Quiero contaros algo, que muy pocas personas conocen: Los ángeles, algunas
veces, brotan de la arena y se quedan a vivir junto a las olas, siempre atentos y sin
que nadie lo note, por si necesitásemos su ayuda.
Yo supe que lo que acabo de contaros es real un día de calor, en una playa
limpia y solitaria de la costa española. Aún no habían llegado los turistas, pero ya
apetecía sentir sobre la piel el refrescante bálsamo del agua, para luego secarse al
amor de una arena tibia y acariciadora. Hasta allí llegué con mi toalla de alegre
colorido, sobre la que tendí mi juventud, rebosante de vida.
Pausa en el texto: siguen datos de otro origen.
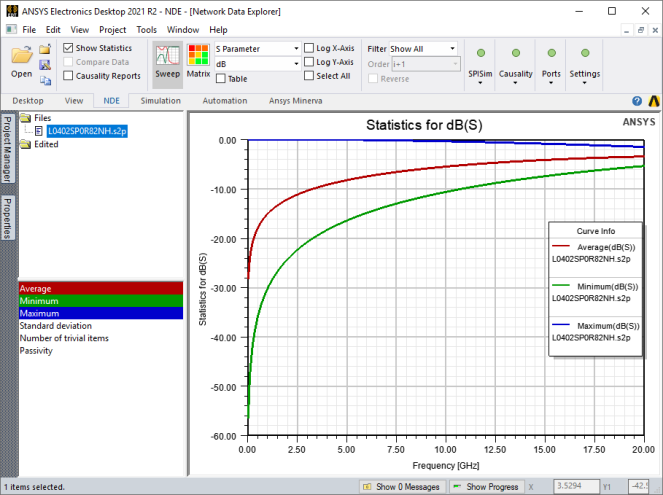Click the Open folder icon
Screen dimensions: 663x495
point(22,58)
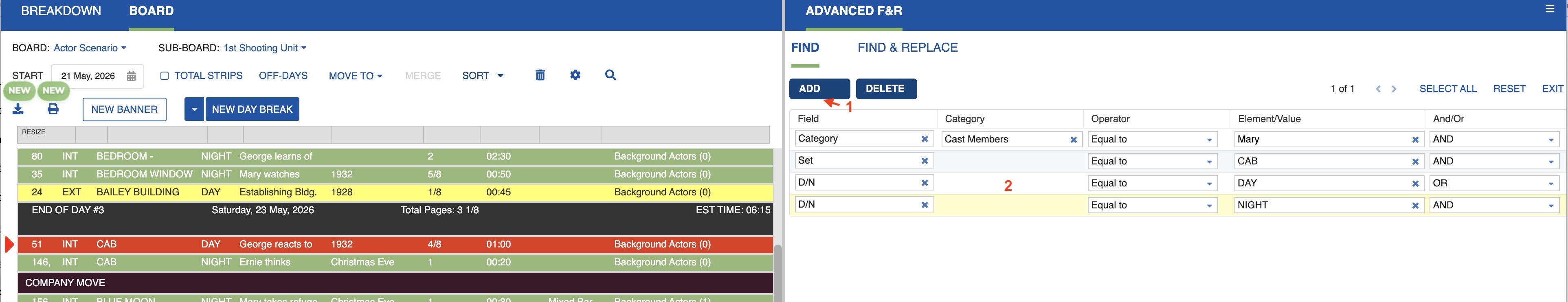
Task: Switch to the Breakdown tab
Action: (61, 11)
El sol se hizo de oro sobre
mi piel lampiña mientras le daba mi mirada al agua azul turquesa. Serenamente, las
olas infantiles de la orilla se fueron adentrando por mis iris y bañaron las
profundidades de mi pensamiento. Entonces vi chapoteando junto al agua a un
angelote rubio, un niño tan bonito que hacía competencia en hermosura al mar con
sus vaivenes. El niño hundía sus manos en la arena mojada y levantaba torres,
almenas de un castillo desde el que no perdía de vista a los escasos bañistas que se
zambullían cerca de la orilla. Nadie parecía prestarle atención y me extrañó un poco
que un niño tan pequeño estuviese sólo en la playa. Le miré durante un rato pero por
fin mis propios pensamientos me reclamaron la atención y me despreocupé de su
presencia. Me sentía reconfortado, sintiendo la caricia de la brisa suave matizando el
aliento cálido del sol, poniéndole la guinda al pastel de mi vida. Todo me sonreía y era
inmensamente feliz, con mi carrera recién terminada, el amor de Tonicha, la chica más
bonita de la universidad, guardado con esmero en mi cajita de latidos, la alegría de mis
padres, tan orgullosos de su único hijo, desbordada como río a lo largo y ancho del
pueblo, y la vida, repleta de promesas, abierta ante mis ojos como un balcón enorme
cuajado de flores y jilgueros.
Tras el baño de sol decidí darme el de agua. Cuando me acerqué a la orilla el
mar lamió mis pies y sentí un pequeño calofrío. El niño rubio me miró y abandonó su
juego de castillos. Se me acercó festivo y su cara me pareció un hermoso paisaje
iluminado por una luz extraña. “No bañes, agua mala para ti, no bañes” dijo con su
infantil lengua de trapo. Me hizo sonreír. “¿Por qué no quieres que me bañe? Hace
calor y el agua está estupenda. ¿Tú no te bañas?”, le respondí. El niño quiso
detenerme y me cogió la mano, pero yo inicié mi entrada en el mar mientras le gritaba:
Te echo una carrera.
Me adentré en el agua, que brincaba a mi alrededor perlándome el cuerpo.
Volví a notar el calofrío y me zambullí de golpe. Nadé mar adentro. De pronto me sentí
indispuesto. Quise hacer pie pero no pude. Una fuerza me anudaba los tobillos y tiraba
de mi hacia el fondo. Intenté luchar sin conseguir mantenerme a flote. Al verme
impotente quise gritar pero ya el agua se apoderaba del interior de mi cuerpo.
Cuando recuperé el sentido de la vida me encontraba en la orilla, rodeado de
algunas personas que me auxiliaban. “¿Qué ha pasado?” pregunté, y me contaron que
habían visto a un niño rubio, al que se le desplegaron en la espalda dos alas inmensas
y, con la suavidad de un pájaro amaestrado, había acudido a rescatarme cuando
estaba a punto de perecer ahogado. Luego desapareció sin que nadie supiese cuándo
ni por dónde.
Muchos años han pasado desde entonces; años que nunca hubiese podido
conocer ni disfrutar, de no haber sido por aquel querubín que vigilaba desde su castillo
de arena. Tenéis que creerme: los ángeles no están en los templos manipulados por el
clero, los ángeles brotan de la arena o el asfalto, lo sé porque lo he visto.